Everyone knew that T.J. Oshie was on the trade block. It was not a well kept secret. At all.
The deal that went down today was still a surprise.
Oshie got traded in an apples for apples deal for a goaltending prospect, a third round pick next year, and Troy Brouwer. The shootout specialist and playoff underperformer has been replaced by a former Blackhawks player who scored his first NHL point against the Blues. He also has a Stanley Cup under his belt, winning one in 2010 with the Hawks.
Brouwer's stats, especially the last three seasons, are comparable-ish to Oshie, although about 14 assists lower. Brouwer is, basically, your third-line right wing now. He brings grit (which is something I think that we can agree that the Blues *absolutely* need more of) while also commanding some skill. Brouwer had 43 points in 82 games, Oshie 55 points in 75 games. This is an offensive downgrade, but not by much. That's why the Blues wound up with goaltending prospect Phoenix Copley and a third round pick. Brouwer is also a UFA at the end of this season.
The reaction to Oshie being gone is probably not based on the fact that he was a massive point producer.

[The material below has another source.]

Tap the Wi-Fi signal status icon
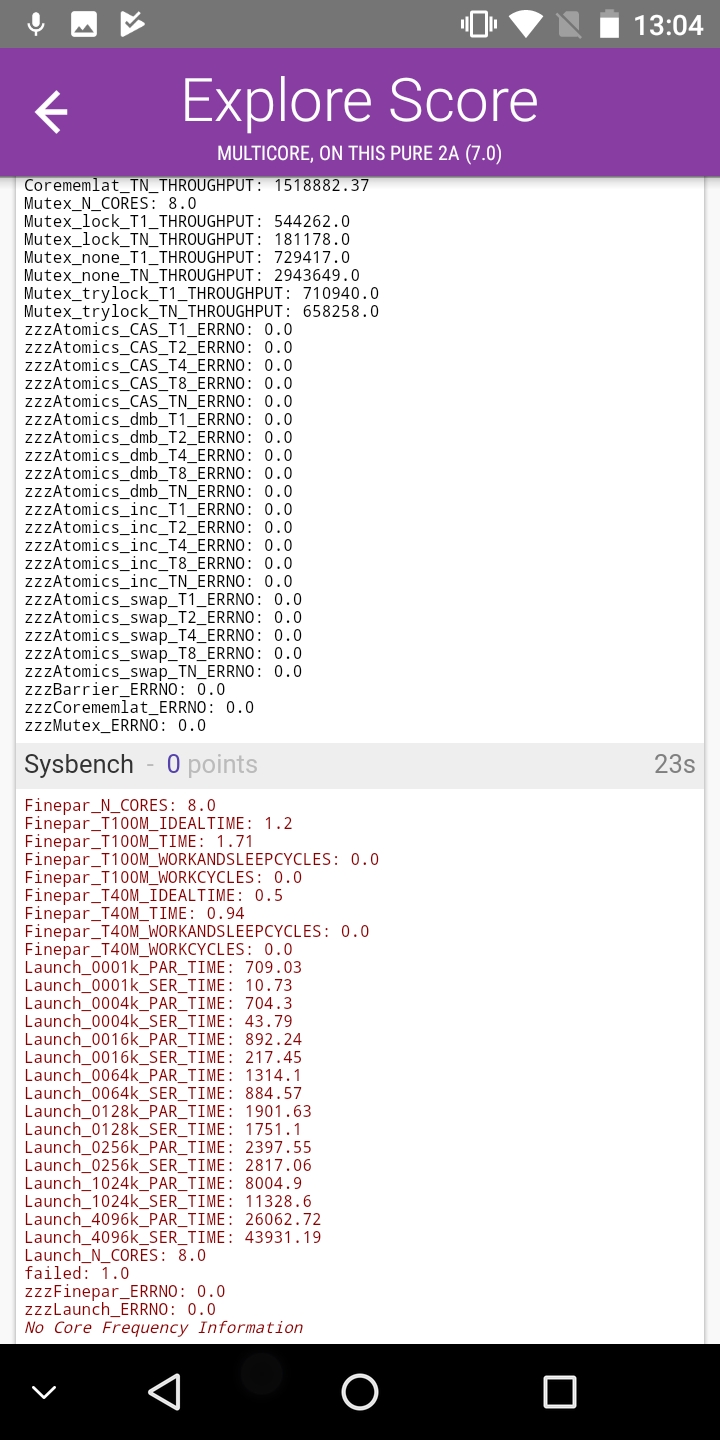 [526, 24]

It's partially to fans' overvaluation of the player - the Blues weren't going to get a top player back, and they weren't getting a high draft pick. But, because he was with the team for so long and - let's admit it, loved by the fans - fans would like more for the deal.

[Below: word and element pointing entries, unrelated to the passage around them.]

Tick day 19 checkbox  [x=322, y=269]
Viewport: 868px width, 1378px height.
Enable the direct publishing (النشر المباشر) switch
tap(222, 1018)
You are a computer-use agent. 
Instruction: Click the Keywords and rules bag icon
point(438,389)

I get that. I too would've liked more for Oshie, but I completely expected an apples for apples trade strictly to shake up the core. That is what this is. Jackman gone, Oshie traded, no one is safe, yada yada yada.
Plan the damn parade.
Army: Brouwer plays the way the Blues want to play. An ironman, doesn't miss any games. #stlblues— Jeremy Rutherford (@jprutherford) July 2, 2015
I'm sure that most of you guys expected that, right?

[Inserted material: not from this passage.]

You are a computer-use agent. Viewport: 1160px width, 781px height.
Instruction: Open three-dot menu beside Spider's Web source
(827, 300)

Army: Trade opens up space for younger players. #stlblues— Jeremy Rutherford (@jprutherford) July 2, 2015
Armstrong said Blues talked to everyone around the league as far as Oshie was concerned. He was definitely sought after. #stlblues— Lou Korac (@lkorac10) July 2, 2015
Ok, this is something I don't get. If you have an asset that is "in demand," do you not set the price? Is this the best that they could do?